= Samuel Beer =

American political scientist (1911–2009)

Samuel Hutchison Beer (July 28, 1911 – April 7, 2009) was an American political scientist who specialized in the government and politics of the United Kingdom. He was a longtime professor at Harvard University and served as president of the Americans for Democratic Action in the early 1960s.

==Early life and education==
Beer was born in Bucyrus, Ohio to William Cameron and Jess Beer. His father was an attorney. His mother died when Samuel was quite young. Beer attended Staunton Military Academy with Barry Goldwater, and the two played on the school's football team. After his graduation from the University of Michigan, he attended Balliol College, Oxford, on a Rhodes Scholarship, where he was awarded a degree in history.

Upon his return to the United States, Beer worked for the Democratic National Committee and wrote speeches for President Franklin D. Roosevelt in the mid-1930s. He also was a reporter for The New York Post and Fortune. He then attended graduate school at Harvard University, earning a doctorate in political science in 1943. During World War II, Beer served in the United States Army artillery and was awarded a Bronze Star for his heroism during the D-Day Normandy landings. After the war, he was part of the Allied Military Government in Germany and eventually left the Army with the rank of captain.
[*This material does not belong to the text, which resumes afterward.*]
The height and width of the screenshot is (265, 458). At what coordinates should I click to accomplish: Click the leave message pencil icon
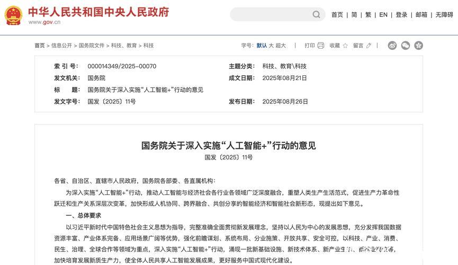[x=369, y=46]
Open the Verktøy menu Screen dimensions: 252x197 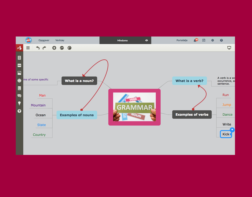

==Teaching and published works==
At the conclusion of his military service in 1946, he joined the faculty of Harvard University. There, he became one of Harvard's most popular and iconic professors, teaching its undergraduates "Western Thought and Institutions" for more than three decades, a course that covered European history, philosophy, and politics by examining six of history's revolutions in great detail—the twelfth century clash between church and state that resulted in Magna Carta; the Protestant Reformation of the early sixteenth century; the English revolution of the mid-seventeenth century; the French Revolution; the British Age of Reform of the early nineteenth century; and the rise and fall of Nazi Germany in the twentieth century.

Beer published several books in his field, including his first in 1949, The City of Reason, which advocated a political approach predicated on the philosophy of Alfred North Whitehead. He was elected a Fellow of the American Academy of Arts and Sciences in 1955. His 1956 book, Treasury Control, documented fiscal policy in the UK. In 1965, British Politics in the Collectivist Age considered the conflict between liberal and conservative approaches in the UK following World War II. Britain Against Itself: The Political Contradictions of Collectivism (1982) analyzed the UK in the Thatcher era. He focused on the US in To Make a Nation: The Rediscovery of American Federalism (1993) about American political theory.

Following his retirement from Harvard in 1982, Beer served on the faculties of both Boston College and Dartmouth College. He was also a senior scholar at the Woodrow Wilson International Center for Scholars.

==Cultural notes==
Samuel Beer shared a birthday with Jacqueline Kennedy, July 28, and served as a political advisor to John F. Kennedy. The subject of Kennedy's first book, Why England Slept—one based upon his senior honors' thesis as an undergraduate at Harvard in the class of 1940—touched upon Beer's area of specialization, modern British politics, and Kennedy would have met Beer while serving as Harvard overseer during the 1950s. Beer proudly wore a gold "JFK" tie clasp, a gift from the late president, to work every day.

==Personal==
Beer died at age 97 at his home in Washington, D.C. He was survived by Jane K. Brooks, his second wife, two daughters, and two stepdaughters; six grandchildren; three step-grandchildren; and one great-grandchild.